Meet Reform's Hamilton candidate: the architect in a T-shirt who vows to ‘drain the bog'

Telegraph05-06-2025
In 1967, a by-election just outside Glasgow saw the first crack appear in what would go on to form a chasm in the political map of Scotland.
The candidate of the SNP, then just a fringe party, won Hamilton, Lanarkshire, defying the odds by taking the seat off Labour despite it being one of the party's safest constituencies.
The result launched the SNP's rise to power: ever since that by-election, the party has had a continuous MP in Westminster.
Now nearly 60 years later, that same watershed moment could be about to repeat itself because voters in Hamilton, Larkhill and Stonehouse have the opportunity to elect the first Reform UK member to the Scottish parliament.
The candidate is Tory defector Ross Lambie, a 41-year-old architect who switched allegiances in March.
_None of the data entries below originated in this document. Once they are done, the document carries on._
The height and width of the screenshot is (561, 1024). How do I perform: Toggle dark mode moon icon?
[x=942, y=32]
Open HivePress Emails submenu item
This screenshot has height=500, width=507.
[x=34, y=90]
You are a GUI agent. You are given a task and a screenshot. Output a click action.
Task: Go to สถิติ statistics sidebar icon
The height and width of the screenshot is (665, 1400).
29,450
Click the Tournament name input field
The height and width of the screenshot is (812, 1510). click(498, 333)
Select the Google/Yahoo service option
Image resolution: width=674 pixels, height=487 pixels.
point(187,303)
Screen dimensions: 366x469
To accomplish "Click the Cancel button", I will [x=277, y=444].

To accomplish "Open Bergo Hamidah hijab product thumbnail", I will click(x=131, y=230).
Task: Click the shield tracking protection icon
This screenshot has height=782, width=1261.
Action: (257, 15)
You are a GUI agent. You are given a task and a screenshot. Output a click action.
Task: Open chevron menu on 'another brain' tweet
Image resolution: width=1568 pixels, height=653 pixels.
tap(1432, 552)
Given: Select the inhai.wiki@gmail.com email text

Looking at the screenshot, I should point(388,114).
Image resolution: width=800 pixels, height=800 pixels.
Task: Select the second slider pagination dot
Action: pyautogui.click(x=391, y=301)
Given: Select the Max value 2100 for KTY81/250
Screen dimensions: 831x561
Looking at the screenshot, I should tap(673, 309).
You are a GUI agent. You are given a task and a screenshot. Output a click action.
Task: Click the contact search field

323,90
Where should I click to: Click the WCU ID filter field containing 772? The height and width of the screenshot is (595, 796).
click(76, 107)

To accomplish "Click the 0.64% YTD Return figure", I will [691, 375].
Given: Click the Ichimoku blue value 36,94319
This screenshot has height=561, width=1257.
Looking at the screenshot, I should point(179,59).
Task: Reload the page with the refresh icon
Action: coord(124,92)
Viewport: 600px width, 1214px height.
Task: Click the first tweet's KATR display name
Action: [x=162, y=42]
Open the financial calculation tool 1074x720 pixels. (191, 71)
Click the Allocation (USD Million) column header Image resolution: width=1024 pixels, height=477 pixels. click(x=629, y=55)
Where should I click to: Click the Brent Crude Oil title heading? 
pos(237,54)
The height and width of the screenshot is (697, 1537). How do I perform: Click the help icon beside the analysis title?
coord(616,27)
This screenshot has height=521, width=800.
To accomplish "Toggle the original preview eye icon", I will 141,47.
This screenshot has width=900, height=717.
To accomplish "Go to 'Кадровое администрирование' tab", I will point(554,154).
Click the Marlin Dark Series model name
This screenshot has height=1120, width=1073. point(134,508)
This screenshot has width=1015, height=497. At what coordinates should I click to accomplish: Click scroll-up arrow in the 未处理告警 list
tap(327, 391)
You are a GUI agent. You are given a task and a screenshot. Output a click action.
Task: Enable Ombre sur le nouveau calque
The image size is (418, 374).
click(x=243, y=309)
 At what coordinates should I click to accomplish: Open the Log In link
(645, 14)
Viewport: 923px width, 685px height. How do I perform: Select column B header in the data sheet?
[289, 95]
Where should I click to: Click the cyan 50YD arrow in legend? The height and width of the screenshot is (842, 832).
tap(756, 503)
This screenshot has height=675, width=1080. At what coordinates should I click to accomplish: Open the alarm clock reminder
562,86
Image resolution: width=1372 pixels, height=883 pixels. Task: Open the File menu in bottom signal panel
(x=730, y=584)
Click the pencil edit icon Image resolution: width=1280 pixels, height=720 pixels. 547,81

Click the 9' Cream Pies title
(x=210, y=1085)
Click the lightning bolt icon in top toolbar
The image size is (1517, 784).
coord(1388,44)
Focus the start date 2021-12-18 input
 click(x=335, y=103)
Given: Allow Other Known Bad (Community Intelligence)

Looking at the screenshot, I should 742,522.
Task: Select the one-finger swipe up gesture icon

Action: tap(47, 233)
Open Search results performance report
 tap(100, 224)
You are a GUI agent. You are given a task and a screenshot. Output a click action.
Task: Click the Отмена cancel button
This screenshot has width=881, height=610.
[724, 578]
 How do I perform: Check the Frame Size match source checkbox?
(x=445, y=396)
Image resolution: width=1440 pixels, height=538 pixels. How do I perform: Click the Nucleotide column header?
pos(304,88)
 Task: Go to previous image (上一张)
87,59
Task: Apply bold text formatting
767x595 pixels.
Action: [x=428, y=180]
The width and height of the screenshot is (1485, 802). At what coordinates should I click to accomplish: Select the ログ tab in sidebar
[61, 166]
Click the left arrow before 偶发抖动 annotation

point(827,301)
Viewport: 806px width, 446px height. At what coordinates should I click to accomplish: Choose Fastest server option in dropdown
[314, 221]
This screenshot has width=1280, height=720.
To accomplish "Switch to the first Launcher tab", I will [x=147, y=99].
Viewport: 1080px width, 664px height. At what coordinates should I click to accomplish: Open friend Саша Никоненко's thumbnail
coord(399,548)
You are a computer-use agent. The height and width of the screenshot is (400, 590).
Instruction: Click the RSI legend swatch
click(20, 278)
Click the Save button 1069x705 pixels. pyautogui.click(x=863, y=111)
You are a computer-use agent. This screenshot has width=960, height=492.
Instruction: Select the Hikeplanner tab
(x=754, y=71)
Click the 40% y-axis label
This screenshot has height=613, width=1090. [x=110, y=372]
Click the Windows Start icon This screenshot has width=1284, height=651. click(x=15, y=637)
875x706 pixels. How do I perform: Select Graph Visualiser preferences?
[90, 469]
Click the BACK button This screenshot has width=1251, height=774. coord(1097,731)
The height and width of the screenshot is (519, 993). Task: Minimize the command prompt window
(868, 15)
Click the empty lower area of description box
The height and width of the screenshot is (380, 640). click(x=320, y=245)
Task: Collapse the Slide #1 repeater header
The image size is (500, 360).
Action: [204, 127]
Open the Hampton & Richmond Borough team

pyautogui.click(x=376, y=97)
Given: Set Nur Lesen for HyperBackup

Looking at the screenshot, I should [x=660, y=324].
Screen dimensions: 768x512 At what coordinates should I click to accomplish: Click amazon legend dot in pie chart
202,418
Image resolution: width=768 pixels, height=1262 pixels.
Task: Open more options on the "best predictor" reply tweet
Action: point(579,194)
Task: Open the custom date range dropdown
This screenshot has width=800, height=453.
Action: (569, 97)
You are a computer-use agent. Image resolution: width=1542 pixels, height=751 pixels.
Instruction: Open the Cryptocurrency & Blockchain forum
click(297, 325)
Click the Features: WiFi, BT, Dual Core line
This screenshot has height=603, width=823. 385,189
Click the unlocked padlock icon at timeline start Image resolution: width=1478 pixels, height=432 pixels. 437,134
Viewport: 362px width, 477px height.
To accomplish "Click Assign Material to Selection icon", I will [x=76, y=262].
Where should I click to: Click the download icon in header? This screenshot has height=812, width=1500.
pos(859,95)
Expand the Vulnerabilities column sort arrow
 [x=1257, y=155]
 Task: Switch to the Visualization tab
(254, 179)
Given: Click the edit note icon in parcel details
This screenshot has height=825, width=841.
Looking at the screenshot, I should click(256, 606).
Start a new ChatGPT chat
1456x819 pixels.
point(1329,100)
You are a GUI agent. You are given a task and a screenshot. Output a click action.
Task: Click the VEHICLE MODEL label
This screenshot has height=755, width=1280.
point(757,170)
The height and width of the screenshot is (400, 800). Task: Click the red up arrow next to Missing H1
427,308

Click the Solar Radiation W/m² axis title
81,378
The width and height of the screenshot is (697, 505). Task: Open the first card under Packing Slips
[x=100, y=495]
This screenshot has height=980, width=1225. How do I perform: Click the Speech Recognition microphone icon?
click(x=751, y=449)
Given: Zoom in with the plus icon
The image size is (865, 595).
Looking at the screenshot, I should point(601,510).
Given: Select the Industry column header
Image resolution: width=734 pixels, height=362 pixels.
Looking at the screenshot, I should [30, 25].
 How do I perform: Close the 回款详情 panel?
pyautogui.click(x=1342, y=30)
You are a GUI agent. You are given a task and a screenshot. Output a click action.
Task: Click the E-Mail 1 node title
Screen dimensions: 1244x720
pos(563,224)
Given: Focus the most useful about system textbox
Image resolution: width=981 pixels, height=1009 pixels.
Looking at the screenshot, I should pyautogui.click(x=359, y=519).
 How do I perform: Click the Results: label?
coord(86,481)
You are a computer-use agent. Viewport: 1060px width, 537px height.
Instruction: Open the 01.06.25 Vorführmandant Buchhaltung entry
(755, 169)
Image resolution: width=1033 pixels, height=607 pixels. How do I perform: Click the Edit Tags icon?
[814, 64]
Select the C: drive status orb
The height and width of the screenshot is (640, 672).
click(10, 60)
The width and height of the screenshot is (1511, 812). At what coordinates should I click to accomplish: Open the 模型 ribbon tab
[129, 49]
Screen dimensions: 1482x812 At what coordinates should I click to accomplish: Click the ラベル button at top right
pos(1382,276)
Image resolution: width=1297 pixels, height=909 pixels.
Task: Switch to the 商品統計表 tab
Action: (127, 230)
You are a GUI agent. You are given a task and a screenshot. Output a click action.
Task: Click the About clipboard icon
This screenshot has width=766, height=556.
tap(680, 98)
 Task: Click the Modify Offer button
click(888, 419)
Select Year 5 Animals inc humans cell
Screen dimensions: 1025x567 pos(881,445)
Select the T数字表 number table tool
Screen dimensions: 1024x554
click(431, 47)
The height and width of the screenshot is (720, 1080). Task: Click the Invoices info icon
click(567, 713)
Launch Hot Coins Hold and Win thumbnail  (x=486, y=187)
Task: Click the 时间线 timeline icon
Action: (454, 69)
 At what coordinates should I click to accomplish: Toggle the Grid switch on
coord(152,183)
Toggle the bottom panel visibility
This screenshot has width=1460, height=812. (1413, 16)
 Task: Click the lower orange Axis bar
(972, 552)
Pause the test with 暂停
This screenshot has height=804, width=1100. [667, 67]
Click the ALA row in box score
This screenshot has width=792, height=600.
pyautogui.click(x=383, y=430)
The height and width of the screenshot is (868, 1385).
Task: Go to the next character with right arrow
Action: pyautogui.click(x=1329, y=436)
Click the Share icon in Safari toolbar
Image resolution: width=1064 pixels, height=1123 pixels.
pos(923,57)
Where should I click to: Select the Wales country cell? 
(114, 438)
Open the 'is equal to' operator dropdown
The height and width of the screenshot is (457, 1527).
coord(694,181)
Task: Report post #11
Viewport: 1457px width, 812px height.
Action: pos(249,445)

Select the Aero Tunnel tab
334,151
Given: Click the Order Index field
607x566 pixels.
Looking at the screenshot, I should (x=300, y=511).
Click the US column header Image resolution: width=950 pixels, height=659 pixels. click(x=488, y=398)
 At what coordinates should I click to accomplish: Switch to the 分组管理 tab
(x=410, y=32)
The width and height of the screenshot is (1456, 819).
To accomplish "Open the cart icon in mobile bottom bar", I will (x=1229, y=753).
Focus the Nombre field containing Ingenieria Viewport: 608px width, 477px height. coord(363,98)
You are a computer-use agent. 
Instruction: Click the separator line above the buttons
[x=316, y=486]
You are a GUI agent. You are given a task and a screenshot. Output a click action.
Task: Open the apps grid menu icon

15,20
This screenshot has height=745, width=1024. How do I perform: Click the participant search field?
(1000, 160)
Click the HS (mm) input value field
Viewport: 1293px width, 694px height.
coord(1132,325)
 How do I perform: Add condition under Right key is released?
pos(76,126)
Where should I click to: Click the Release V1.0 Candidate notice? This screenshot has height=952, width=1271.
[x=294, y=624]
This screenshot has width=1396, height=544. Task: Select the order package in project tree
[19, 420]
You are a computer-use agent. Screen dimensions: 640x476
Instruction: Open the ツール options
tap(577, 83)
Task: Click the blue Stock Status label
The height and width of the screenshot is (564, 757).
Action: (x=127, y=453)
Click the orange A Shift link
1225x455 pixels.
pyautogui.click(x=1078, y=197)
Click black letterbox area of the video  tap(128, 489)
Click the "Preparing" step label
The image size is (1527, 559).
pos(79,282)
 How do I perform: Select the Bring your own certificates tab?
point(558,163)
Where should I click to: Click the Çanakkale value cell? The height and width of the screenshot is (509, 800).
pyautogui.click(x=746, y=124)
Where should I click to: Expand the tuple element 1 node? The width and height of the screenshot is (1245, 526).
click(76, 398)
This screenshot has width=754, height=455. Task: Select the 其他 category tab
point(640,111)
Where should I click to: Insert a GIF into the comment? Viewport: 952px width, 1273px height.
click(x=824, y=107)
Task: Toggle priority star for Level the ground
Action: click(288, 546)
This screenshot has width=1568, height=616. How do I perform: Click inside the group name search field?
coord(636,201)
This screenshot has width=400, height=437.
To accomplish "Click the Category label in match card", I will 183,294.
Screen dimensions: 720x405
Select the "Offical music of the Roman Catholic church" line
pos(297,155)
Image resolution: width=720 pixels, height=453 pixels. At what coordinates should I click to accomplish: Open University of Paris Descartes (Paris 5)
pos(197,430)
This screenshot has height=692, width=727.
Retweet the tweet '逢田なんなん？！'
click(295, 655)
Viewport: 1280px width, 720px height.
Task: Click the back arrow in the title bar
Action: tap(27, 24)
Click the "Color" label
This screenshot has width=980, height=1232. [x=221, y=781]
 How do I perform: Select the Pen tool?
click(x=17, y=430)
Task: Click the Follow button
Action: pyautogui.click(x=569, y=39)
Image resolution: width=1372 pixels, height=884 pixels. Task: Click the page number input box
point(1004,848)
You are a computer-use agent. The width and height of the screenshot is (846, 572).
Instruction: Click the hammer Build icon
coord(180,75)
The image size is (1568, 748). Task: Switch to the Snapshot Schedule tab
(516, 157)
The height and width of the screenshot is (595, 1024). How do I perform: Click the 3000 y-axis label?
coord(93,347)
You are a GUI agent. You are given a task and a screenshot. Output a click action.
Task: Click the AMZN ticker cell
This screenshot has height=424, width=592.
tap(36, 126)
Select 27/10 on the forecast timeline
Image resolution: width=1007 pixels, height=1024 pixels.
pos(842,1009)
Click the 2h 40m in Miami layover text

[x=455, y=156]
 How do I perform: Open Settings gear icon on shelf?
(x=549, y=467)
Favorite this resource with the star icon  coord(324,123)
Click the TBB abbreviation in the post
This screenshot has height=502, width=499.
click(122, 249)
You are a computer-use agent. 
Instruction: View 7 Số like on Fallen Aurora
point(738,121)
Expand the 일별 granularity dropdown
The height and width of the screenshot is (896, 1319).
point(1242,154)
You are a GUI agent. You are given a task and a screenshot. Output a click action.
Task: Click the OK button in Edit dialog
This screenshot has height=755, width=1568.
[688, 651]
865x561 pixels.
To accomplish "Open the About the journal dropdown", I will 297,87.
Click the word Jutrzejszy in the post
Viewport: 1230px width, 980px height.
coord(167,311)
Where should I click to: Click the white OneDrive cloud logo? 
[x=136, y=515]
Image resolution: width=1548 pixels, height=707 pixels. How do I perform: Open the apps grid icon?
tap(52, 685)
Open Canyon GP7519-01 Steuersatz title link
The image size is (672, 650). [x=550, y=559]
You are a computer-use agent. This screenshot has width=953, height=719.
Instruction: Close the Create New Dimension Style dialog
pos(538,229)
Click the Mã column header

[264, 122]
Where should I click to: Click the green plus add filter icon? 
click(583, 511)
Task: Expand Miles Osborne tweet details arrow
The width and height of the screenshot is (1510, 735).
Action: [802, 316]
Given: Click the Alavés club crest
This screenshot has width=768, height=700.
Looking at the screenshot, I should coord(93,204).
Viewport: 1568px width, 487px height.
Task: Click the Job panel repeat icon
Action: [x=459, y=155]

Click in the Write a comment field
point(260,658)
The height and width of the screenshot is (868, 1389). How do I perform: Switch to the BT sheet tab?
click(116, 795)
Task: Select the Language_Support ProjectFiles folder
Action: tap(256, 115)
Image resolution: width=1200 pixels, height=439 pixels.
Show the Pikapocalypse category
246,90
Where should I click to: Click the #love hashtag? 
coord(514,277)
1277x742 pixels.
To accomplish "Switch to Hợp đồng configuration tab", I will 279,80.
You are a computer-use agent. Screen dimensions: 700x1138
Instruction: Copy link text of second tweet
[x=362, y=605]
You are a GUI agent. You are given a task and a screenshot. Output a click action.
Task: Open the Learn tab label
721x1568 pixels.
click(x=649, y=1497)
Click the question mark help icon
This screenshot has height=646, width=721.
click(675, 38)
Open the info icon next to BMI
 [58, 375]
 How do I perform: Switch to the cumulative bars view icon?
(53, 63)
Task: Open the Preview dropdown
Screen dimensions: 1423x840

Mr Lambie was elected as a Conservative South Lanarkshire councillor for the Clydesdale South ward in 2022.
He previously stood for the Tories in the 2021 Holyrood election for Central Scotland and in last year's last general election but was unsuccessful on both occasions.
But in March, he along with John Gray, a councillor from Renfrewshire, switched to Reform UK in a provocative stunt filmed alongside Nigel Farage and Richard Tice in a chippy.
Often seen campaigning in a T-shirt and windbreaker as opposed to the more conventional suit and tie, Mr Lambie has had an unorthodox route into politics.
He was raised in a small mining village in South Lanarkshire to working-class parents before going to Glasgow School of Art to study architecture.
Mr Lambie set up his first practice 17 years ago, Ross Alexander Lambie Architects, and his portfolio includes luxury properties in some of the most expensive streets in West London.
He has since moved back to the Scottish countryside with his wife and daughter to run a little farm outside the constituency.
Mr Lambie has focused his campaign on drilling in the north sea for oil since announcing his candidacy for the by-election, called following the death of former SNP MSP Christina McKelvie.
He has also pledged to 'drain the bog' of Holyrood's main parties – Labour, the SNP and the Conservatives – which he claims have 'wasted money on nonsense'.
Mr Farage is pinning his party's first test of electoral viability in the Scottish parliament on Mr Lambie.